Your instructions: Return the listing that follows, word for word.

Given data:
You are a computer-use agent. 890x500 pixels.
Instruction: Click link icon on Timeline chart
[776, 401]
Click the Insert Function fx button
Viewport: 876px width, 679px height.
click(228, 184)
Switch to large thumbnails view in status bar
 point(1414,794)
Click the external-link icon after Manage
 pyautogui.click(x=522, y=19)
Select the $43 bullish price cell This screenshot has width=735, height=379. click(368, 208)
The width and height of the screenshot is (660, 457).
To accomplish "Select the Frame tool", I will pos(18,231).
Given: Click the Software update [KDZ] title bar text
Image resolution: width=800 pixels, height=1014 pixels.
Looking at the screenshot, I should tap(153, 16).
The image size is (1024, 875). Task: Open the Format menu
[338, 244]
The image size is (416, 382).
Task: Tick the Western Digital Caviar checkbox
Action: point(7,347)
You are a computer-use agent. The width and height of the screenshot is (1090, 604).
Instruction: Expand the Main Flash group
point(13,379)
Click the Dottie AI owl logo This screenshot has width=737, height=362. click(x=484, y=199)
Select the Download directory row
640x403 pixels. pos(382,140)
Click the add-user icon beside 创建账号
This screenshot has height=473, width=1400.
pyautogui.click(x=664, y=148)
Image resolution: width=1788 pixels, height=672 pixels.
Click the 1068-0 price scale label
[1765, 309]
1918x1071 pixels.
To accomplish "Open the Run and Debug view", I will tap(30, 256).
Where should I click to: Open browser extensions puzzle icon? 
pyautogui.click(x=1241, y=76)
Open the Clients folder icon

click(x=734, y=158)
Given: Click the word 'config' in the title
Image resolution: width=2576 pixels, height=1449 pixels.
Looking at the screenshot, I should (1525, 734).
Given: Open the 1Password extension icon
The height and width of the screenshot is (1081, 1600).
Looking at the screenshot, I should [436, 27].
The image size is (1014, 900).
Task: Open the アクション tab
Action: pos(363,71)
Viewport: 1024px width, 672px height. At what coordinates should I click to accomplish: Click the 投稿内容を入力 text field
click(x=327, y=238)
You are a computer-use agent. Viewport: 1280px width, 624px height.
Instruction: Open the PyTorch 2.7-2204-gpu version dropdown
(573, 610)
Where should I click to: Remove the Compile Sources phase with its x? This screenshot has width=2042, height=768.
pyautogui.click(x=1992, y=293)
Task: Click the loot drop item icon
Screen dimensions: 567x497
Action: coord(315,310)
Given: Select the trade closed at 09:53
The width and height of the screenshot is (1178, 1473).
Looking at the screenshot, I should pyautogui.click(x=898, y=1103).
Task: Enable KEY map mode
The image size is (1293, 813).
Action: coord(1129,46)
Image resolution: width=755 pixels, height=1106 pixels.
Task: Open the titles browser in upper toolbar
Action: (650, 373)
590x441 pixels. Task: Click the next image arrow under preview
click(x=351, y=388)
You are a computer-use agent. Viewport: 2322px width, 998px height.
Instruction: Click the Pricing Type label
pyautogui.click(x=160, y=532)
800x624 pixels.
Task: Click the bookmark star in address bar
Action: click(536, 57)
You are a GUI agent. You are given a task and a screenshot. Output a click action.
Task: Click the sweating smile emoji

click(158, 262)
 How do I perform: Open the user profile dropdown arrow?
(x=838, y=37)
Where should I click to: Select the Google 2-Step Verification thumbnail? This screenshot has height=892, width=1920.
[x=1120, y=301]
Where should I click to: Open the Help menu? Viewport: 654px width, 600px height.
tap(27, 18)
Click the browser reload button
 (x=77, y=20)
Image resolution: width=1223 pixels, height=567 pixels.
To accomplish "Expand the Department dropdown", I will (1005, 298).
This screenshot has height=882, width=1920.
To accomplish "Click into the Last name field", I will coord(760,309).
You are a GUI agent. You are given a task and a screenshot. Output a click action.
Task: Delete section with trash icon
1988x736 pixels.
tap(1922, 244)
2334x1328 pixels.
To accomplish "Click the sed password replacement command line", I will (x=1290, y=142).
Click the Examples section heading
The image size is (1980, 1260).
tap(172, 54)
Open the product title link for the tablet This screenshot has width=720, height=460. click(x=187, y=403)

Solution to this exercise:
You are a computer-use agent. 890x500 pixels.
Instruction: Click link icon on Timeline chart
[776, 401]
Click the Insert Function fx button
Viewport: 876px width, 679px height.
click(228, 184)
Switch to large thumbnails view in status bar
 point(1414,794)
Click the external-link icon after Manage
 pyautogui.click(x=522, y=19)
Select the $43 bullish price cell This screenshot has width=735, height=379. click(368, 208)
The width and height of the screenshot is (660, 457).
To accomplish "Select the Frame tool", I will pos(18,231).
Given: Click the Software update [KDZ] title bar text
Image resolution: width=800 pixels, height=1014 pixels.
Looking at the screenshot, I should tap(153, 16).
The image size is (1024, 875). Task: Open the Format menu
[338, 244]
The image size is (416, 382).
Task: Tick the Western Digital Caviar checkbox
Action: point(7,347)
You are a computer-use agent. The width and height of the screenshot is (1090, 604).
Instruction: Expand the Main Flash group
point(13,379)
Click the Dottie AI owl logo This screenshot has width=737, height=362. click(x=484, y=199)
Select the Download directory row
640x403 pixels. pos(382,140)
Click the add-user icon beside 创建账号
This screenshot has height=473, width=1400.
pyautogui.click(x=664, y=148)
Image resolution: width=1788 pixels, height=672 pixels.
Click the 1068-0 price scale label
[1765, 309]
1918x1071 pixels.
To accomplish "Open the Run and Debug view", I will tap(30, 256).
Where should I click to: Open browser extensions puzzle icon? 
pyautogui.click(x=1241, y=76)
Open the Clients folder icon

click(x=734, y=158)
Given: Click the word 'config' in the title
Image resolution: width=2576 pixels, height=1449 pixels.
Looking at the screenshot, I should (1525, 734).
Given: Open the 1Password extension icon
The height and width of the screenshot is (1081, 1600).
Looking at the screenshot, I should [436, 27].
The image size is (1014, 900).
Task: Open the アクション tab
Action: pos(363,71)
Viewport: 1024px width, 672px height. At what coordinates should I click to accomplish: Click the 投稿内容を入力 text field
click(x=327, y=238)
You are a computer-use agent. Viewport: 1280px width, 624px height.
Instruction: Open the PyTorch 2.7-2204-gpu version dropdown
(573, 610)
Where should I click to: Remove the Compile Sources phase with its x? This screenshot has width=2042, height=768.
pyautogui.click(x=1992, y=293)
Task: Click the loot drop item icon
Screen dimensions: 567x497
Action: coord(315,310)
Given: Select the trade closed at 09:53
The width and height of the screenshot is (1178, 1473).
Looking at the screenshot, I should pyautogui.click(x=898, y=1103).
Task: Enable KEY map mode
The image size is (1293, 813).
Action: coord(1129,46)
Image resolution: width=755 pixels, height=1106 pixels.
Task: Open the titles browser in upper toolbar
Action: (650, 373)
590x441 pixels. Task: Click the next image arrow under preview
click(x=351, y=388)
You are a computer-use agent. Viewport: 2322px width, 998px height.
Instruction: Click the Pricing Type label
pyautogui.click(x=160, y=532)
800x624 pixels.
Task: Click the bookmark star in address bar
Action: click(536, 57)
You are a GUI agent. You are given a task and a screenshot. Output a click action.
Task: Click the sweating smile emoji

click(158, 262)
 How do I perform: Open the user profile dropdown arrow?
(x=838, y=37)
Where should I click to: Select the Google 2-Step Verification thumbnail? This screenshot has height=892, width=1920.
[x=1120, y=301]
Where should I click to: Open the Help menu? Viewport: 654px width, 600px height.
tap(27, 18)
Click the browser reload button
 (x=77, y=20)
Image resolution: width=1223 pixels, height=567 pixels.
To accomplish "Expand the Department dropdown", I will (1005, 298).
This screenshot has height=882, width=1920.
To accomplish "Click into the Last name field", I will coord(760,309).
You are a GUI agent. You are given a task and a screenshot. Output a click action.
Task: Delete section with trash icon
1988x736 pixels.
tap(1922, 244)
2334x1328 pixels.
To accomplish "Click the sed password replacement command line", I will (x=1290, y=142).
Click the Examples section heading
The image size is (1980, 1260).
tap(172, 54)
Open the product title link for the tablet This screenshot has width=720, height=460. click(x=187, y=403)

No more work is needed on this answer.